Una base centrale
Haystack Hostel è stata la mia prima esperienza in ostello e si è rivelato una base pratica ed economica tra Old Town e New Town. Le sistemazioni comprendevano dormitori condivisi di varie dimensioni e camere riservate alle donne; la colazione e la vicinanza ai trasporti hanno aiutato a mantenere contenuti i costi del viaggio.
Cosa vedere a Edimburgo
Le principali zone di Edimburgo si collegano in gran parte a piedi. Il Royal Mile attraversa la città vecchia in direzione del castello, con stretti close e cortili che si aprono ai lati della strada. Il castello è una delle attrazioni più frequentate: prenotare e arrivare presto rende la visita più semplice.
Calton Hill richiede una salita breve e offre una vista ampia sui tetti, sul Firth of Forth e su Arthur’s Seat. Alba e tramonto portano la luce più interessante, anche se sulla collina il vento può essere forte in qualsiasi momento.
Dean Village ha un ritmo decisamente più tranquillo. Case in pietra, strade acciottolate e il Water of Leith compongono un paesaggio residenziale diverso dalla Old Town. Da qui si può proseguire lungo il sentiero sul fiume, lontano dal traffico.
Il National Museum of Scotland riunisce storia, scienza, tecnologia, arte e storia naturale ed è una buona alternativa nelle giornate di maltempo. Lo Scott Monument, dedicato a Sir Walter Scott, domina Princes Street Gardens, mentre la vicina via commerciale segna il passaggio verso la New Town.

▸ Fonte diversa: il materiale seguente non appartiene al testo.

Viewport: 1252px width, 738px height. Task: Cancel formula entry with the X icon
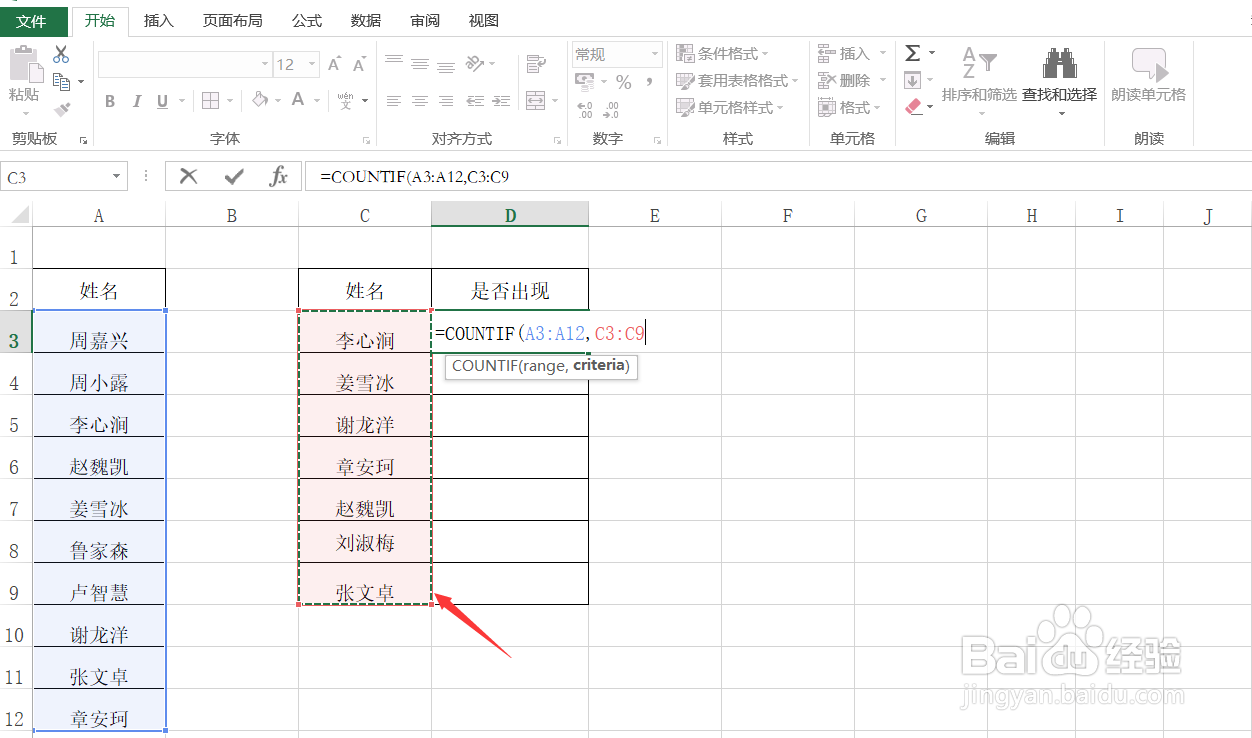click(x=188, y=176)
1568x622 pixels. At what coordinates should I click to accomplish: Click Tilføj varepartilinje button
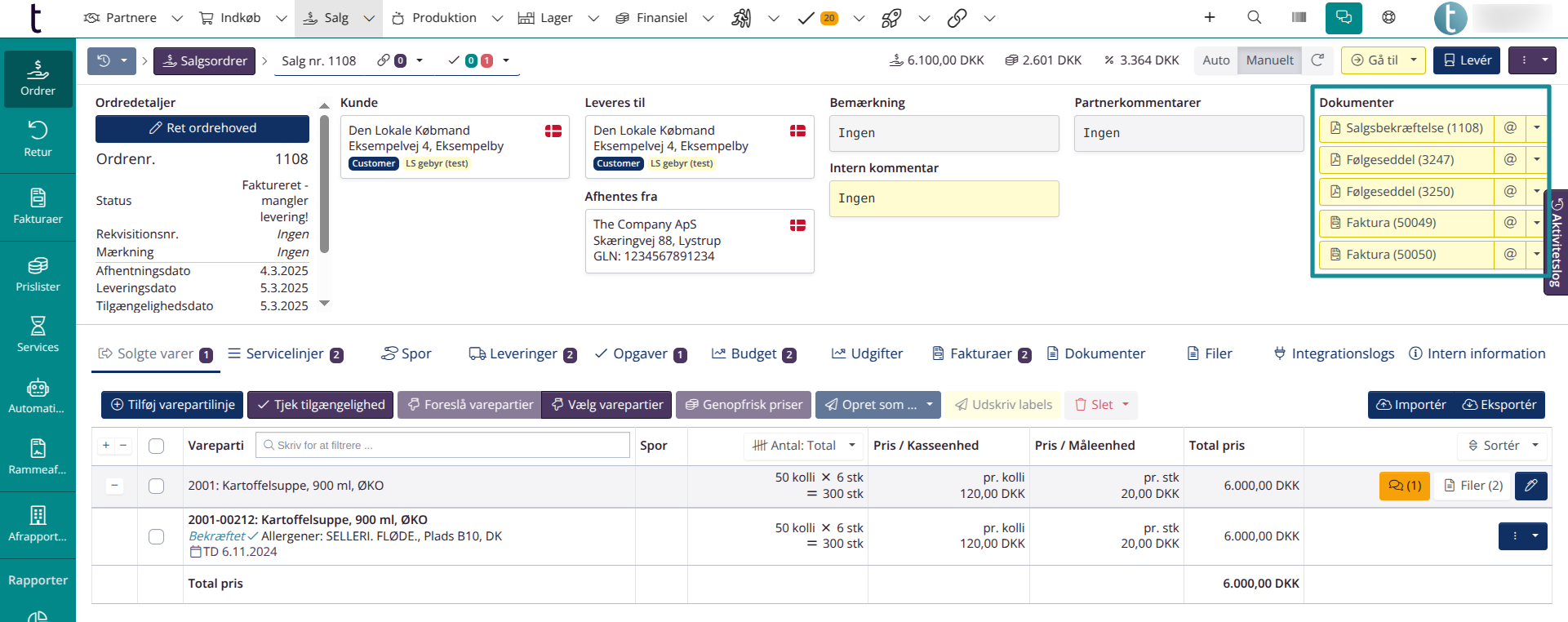coord(172,405)

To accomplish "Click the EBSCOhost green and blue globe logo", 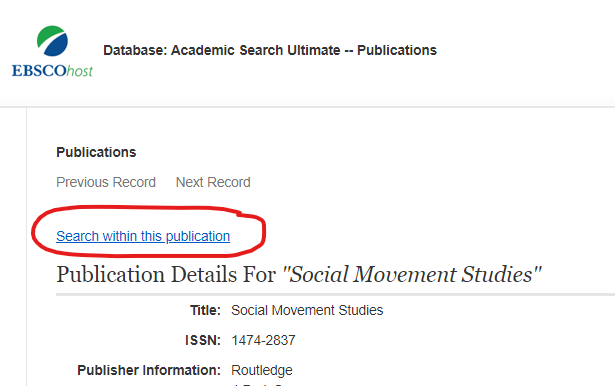I will [52, 41].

Tra le soste più brevi ci sono la statua di Greyfriars Bobby e Victoria Street, la strada curva dai negozi colorati diventata uno degli scorci più fotografati della città vecchia. Circus Lane, a Stockbridge, offre un’altra passeggiata raccolta tra case in pietra, piante e piccoli giardini.
Tre giorni permettono di conoscere le zone principali senza riempire ogni ora. Il carattere di Edimburgo emerge soprattutto dal rapporto tra architettura in pietra scura, strade ripide, spazi verdi e luce del Nord.